Locklear, a former Superior Court judge, said the lawsuit will argue that the six members colluded outside the public purview to plan the firing and hiring. North Carolina law forbids a majority of a public board from meeting without the meeting being advertised and open to the public.
“We believe they were acting outside their capacity as board members,” Locklear said.
Locklear is confident a judge will issue the restraining order today. They also argue that the board, by not advertising the position, brokes rules it had set for itself.
“They violated their own policy, period,” Locklear said.
The lawyers are not charging for their services.

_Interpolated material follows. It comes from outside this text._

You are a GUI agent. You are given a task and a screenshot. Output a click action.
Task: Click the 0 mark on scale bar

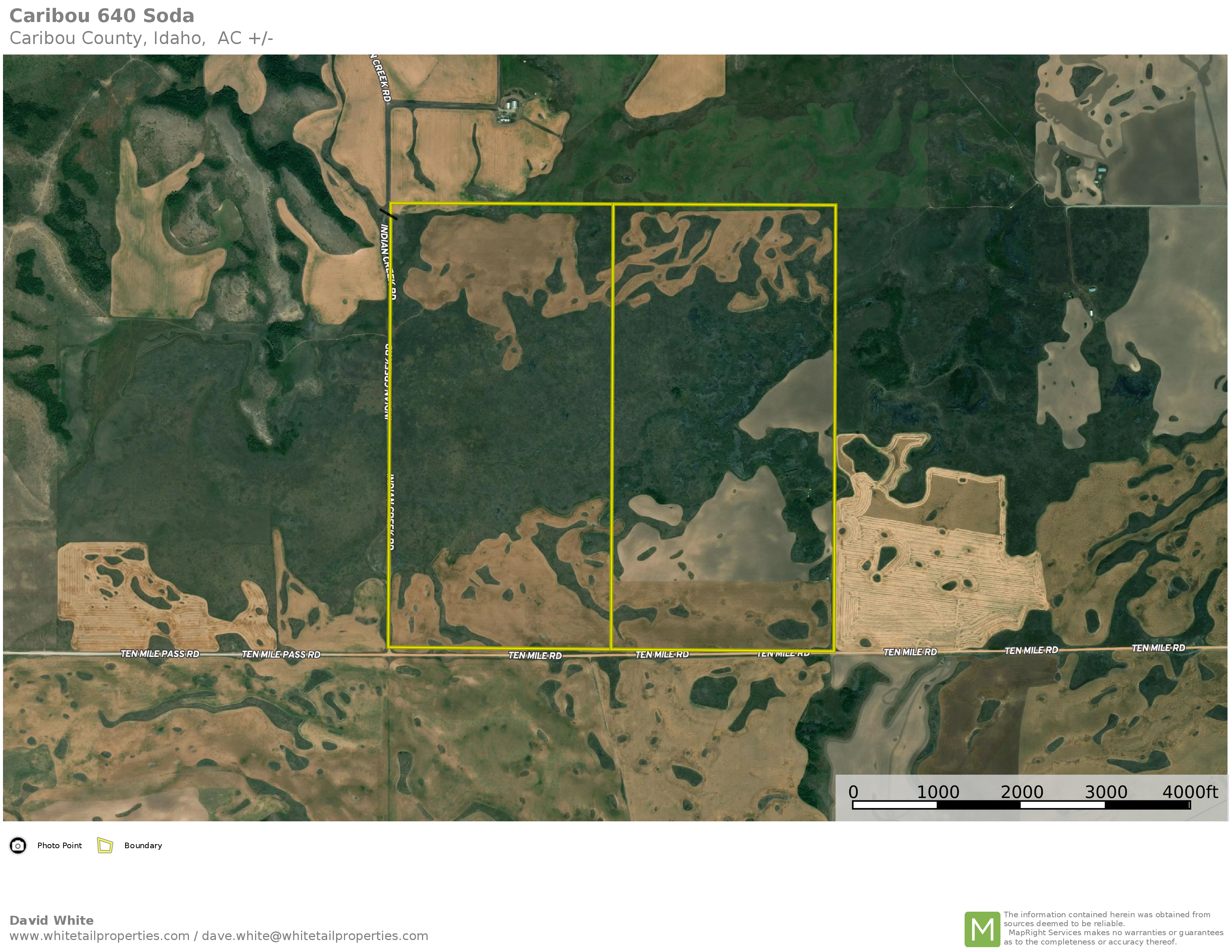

“We’ve been asked, but we haven’t been paid, and we don’t expect to,” Locklear said. “But we believe in the cause.”
Locklear said the lawsuit is about the future of the school system and the county.

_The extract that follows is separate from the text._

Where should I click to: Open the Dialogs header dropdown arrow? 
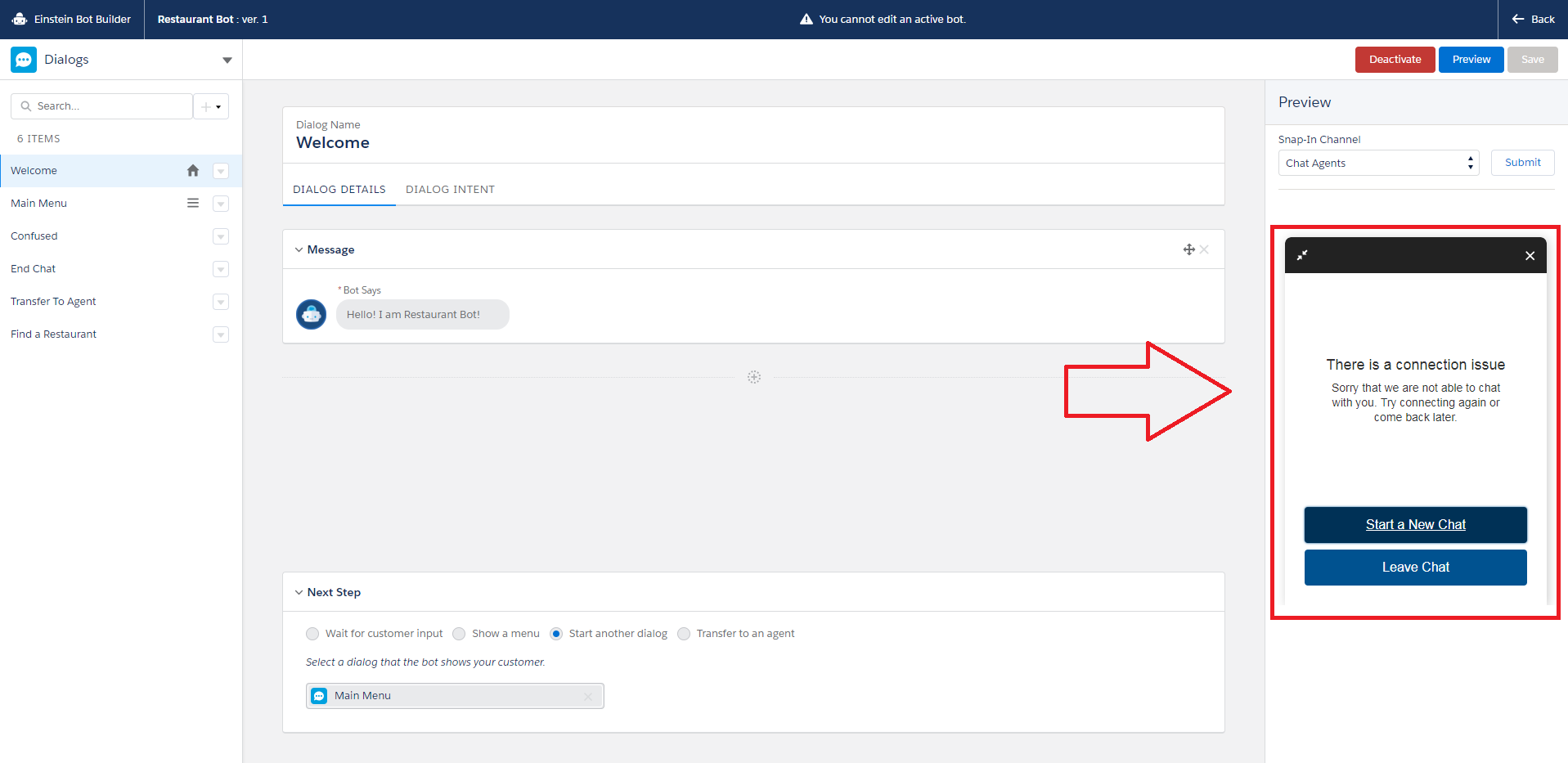coord(227,59)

“It’s not about Tommy Lowry,” Locklear said. “It’s not about him.”
Meanwhile support for Graves hiring appears to be eroding.
Freeman, an at-large board member, previously said he was not aware that board policy required the position to be advertised, and Bullard, who represents District 4, said by Facebook that he thought he was voting to hire Graves as interim superintendent.
Bullard was not at the meeting, and participated by telephone.
He and Freeman joined the board in July.
The school board will meet today at 5 p.m. at The University of North Carolina at Pembroke’s Office of Regional Initiatives at the Carolina Commerce and Technology Center, 115 Livermore Drive in Pembroke.
“The purpose of the meeting is to discuss issues related to the position of superintendent of the Public Schools of Robeson County,” a post to the Public Schools of Robeson County Facebook page reads.
In related action, a public forum on the state of the county school board has been scheduled for 7 p.m. Thursday in the Robeson County Department of Social Service building training room.